(WHAT TO DO) Repeat every line of the material, character for character.

(MATERIAL TO PROCESS)
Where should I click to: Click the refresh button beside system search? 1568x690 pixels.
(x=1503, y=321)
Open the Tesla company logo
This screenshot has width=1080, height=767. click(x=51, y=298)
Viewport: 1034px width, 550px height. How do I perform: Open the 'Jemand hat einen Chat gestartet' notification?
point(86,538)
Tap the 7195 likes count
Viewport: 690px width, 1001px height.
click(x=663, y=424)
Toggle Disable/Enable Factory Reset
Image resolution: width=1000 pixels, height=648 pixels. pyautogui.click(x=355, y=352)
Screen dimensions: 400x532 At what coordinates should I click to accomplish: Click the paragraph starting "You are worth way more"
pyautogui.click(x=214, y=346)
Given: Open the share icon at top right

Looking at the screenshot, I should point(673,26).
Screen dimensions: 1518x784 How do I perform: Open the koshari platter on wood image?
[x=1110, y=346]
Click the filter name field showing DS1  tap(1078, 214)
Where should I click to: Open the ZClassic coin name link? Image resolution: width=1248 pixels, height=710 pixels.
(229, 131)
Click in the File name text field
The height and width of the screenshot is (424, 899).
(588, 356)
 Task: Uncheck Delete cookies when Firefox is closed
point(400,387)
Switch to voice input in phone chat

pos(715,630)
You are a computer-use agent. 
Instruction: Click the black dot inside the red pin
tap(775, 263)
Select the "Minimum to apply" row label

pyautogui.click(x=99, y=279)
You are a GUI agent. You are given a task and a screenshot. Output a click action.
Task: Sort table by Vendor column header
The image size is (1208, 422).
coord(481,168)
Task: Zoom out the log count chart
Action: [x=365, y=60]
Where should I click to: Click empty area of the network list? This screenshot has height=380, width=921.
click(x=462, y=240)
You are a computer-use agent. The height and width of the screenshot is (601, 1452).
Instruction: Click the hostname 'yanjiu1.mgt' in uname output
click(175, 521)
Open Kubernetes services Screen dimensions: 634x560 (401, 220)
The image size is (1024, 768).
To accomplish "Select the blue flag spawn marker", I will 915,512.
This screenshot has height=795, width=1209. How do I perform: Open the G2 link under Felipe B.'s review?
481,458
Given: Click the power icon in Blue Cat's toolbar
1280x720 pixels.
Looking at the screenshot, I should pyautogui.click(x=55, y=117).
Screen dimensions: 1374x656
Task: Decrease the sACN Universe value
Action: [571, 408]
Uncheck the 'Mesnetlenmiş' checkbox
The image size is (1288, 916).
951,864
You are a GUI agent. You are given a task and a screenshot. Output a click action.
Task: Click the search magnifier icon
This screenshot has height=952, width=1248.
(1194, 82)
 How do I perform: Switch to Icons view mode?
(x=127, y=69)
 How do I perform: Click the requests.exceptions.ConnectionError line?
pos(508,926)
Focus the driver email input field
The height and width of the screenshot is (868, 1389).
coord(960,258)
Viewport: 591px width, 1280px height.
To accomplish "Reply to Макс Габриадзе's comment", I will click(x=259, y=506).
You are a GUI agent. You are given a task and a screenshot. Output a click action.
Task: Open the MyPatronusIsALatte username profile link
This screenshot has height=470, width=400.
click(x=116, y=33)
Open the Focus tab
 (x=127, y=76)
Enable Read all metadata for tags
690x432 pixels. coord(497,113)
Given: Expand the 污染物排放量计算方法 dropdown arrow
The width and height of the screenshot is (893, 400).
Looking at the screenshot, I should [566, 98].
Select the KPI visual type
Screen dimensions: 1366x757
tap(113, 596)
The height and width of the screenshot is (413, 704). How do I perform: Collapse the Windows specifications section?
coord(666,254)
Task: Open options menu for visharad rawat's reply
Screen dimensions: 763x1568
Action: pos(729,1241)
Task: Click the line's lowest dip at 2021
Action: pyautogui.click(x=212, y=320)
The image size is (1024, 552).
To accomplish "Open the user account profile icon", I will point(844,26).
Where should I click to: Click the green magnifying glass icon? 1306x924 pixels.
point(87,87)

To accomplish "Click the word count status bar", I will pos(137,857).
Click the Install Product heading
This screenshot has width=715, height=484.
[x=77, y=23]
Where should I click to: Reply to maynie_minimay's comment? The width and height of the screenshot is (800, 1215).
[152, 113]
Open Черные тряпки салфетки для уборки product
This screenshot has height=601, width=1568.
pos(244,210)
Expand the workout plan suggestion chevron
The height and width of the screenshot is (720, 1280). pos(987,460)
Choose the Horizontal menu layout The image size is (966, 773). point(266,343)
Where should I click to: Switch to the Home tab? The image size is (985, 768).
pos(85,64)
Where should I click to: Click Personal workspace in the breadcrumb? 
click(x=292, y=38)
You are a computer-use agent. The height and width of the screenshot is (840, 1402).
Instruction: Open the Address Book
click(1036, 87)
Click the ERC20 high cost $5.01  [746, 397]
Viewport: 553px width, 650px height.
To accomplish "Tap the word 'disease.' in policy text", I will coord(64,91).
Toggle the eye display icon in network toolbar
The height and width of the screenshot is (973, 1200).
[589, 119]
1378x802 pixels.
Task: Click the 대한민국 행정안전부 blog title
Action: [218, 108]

(REPLY)
Where should I click to: Click the refresh button beside system search? 1568x690 pixels.
(x=1503, y=321)
Open the Tesla company logo
This screenshot has width=1080, height=767. click(x=51, y=298)
Viewport: 1034px width, 550px height. How do I perform: Open the 'Jemand hat einen Chat gestartet' notification?
point(86,538)
Tap the 7195 likes count
Viewport: 690px width, 1001px height.
click(x=663, y=424)
Toggle Disable/Enable Factory Reset
Image resolution: width=1000 pixels, height=648 pixels. pyautogui.click(x=355, y=352)
Screen dimensions: 400x532 At what coordinates should I click to accomplish: Click the paragraph starting "You are worth way more"
pyautogui.click(x=214, y=346)
Given: Open the share icon at top right

Looking at the screenshot, I should point(673,26).
Screen dimensions: 1518x784 How do I perform: Open the koshari platter on wood image?
[x=1110, y=346]
Click the filter name field showing DS1  tap(1078, 214)
Where should I click to: Open the ZClassic coin name link? Image resolution: width=1248 pixels, height=710 pixels.
(229, 131)
Click in the File name text field
The height and width of the screenshot is (424, 899).
(588, 356)
 Task: Uncheck Delete cookies when Firefox is closed
point(400,387)
Switch to voice input in phone chat

pos(715,630)
You are a computer-use agent. 
Instruction: Click the black dot inside the red pin
tap(775, 263)
Select the "Minimum to apply" row label

pyautogui.click(x=99, y=279)
You are a GUI agent. You are given a task and a screenshot. Output a click action.
Task: Sort table by Vendor column header
The image size is (1208, 422).
coord(481,168)
Task: Zoom out the log count chart
Action: [x=365, y=60]
Where should I click to: Click empty area of the network list? This screenshot has height=380, width=921.
click(x=462, y=240)
You are a computer-use agent. The height and width of the screenshot is (601, 1452).
Instruction: Click the hostname 'yanjiu1.mgt' in uname output
click(175, 521)
Open Kubernetes services Screen dimensions: 634x560 (401, 220)
The image size is (1024, 768).
To accomplish "Select the blue flag spawn marker", I will 915,512.
This screenshot has height=795, width=1209. How do I perform: Open the G2 link under Felipe B.'s review?
481,458
Given: Click the power icon in Blue Cat's toolbar
1280x720 pixels.
Looking at the screenshot, I should pyautogui.click(x=55, y=117).
Screen dimensions: 1374x656
Task: Decrease the sACN Universe value
Action: [571, 408]
Uncheck the 'Mesnetlenmiş' checkbox
The image size is (1288, 916).
951,864
You are a GUI agent. You are given a task and a screenshot. Output a click action.
Task: Click the search magnifier icon
This screenshot has height=952, width=1248.
(1194, 82)
 How do I perform: Switch to Icons view mode?
(x=127, y=69)
 How do I perform: Click the requests.exceptions.ConnectionError line?
pos(508,926)
Focus the driver email input field
The height and width of the screenshot is (868, 1389).
coord(960,258)
Viewport: 591px width, 1280px height.
To accomplish "Reply to Макс Габриадзе's comment", I will click(x=259, y=506).
You are a GUI agent. You are given a task and a screenshot. Output a click action.
Task: Open the MyPatronusIsALatte username profile link
This screenshot has height=470, width=400.
click(x=116, y=33)
Open the Focus tab
 (x=127, y=76)
Enable Read all metadata for tags
690x432 pixels. coord(497,113)
Given: Expand the 污染物排放量计算方法 dropdown arrow
The width and height of the screenshot is (893, 400).
Looking at the screenshot, I should [566, 98].
Select the KPI visual type
Screen dimensions: 1366x757
tap(113, 596)
The height and width of the screenshot is (413, 704). How do I perform: Collapse the Windows specifications section?
coord(666,254)
Task: Open options menu for visharad rawat's reply
Screen dimensions: 763x1568
Action: pos(729,1241)
Task: Click the line's lowest dip at 2021
Action: pyautogui.click(x=212, y=320)
The image size is (1024, 552).
To accomplish "Open the user account profile icon", I will point(844,26).
Where should I click to: Click the green magnifying glass icon? 1306x924 pixels.
point(87,87)

To accomplish "Click the word count status bar", I will pos(137,857).
Click the Install Product heading
This screenshot has width=715, height=484.
[x=77, y=23]
Where should I click to: Reply to maynie_minimay's comment? The width and height of the screenshot is (800, 1215).
[152, 113]
Open Черные тряпки салфетки для уборки product
This screenshot has height=601, width=1568.
pos(244,210)
Expand the workout plan suggestion chevron
The height and width of the screenshot is (720, 1280). pos(987,460)
Choose the Horizontal menu layout The image size is (966, 773). point(266,343)
Where should I click to: Switch to the Home tab? The image size is (985, 768).
pos(85,64)
Where should I click to: Click Personal workspace in the breadcrumb? 
click(x=292, y=38)
You are a computer-use agent. The height and width of the screenshot is (840, 1402).
Instruction: Open the Address Book
click(1036, 87)
Click the ERC20 high cost $5.01  [746, 397]
Viewport: 553px width, 650px height.
To accomplish "Tap the word 'disease.' in policy text", I will coord(64,91).
Toggle the eye display icon in network toolbar
The height and width of the screenshot is (973, 1200).
[589, 119]
1378x802 pixels.
Task: Click the 대한민국 행정안전부 blog title
Action: [218, 108]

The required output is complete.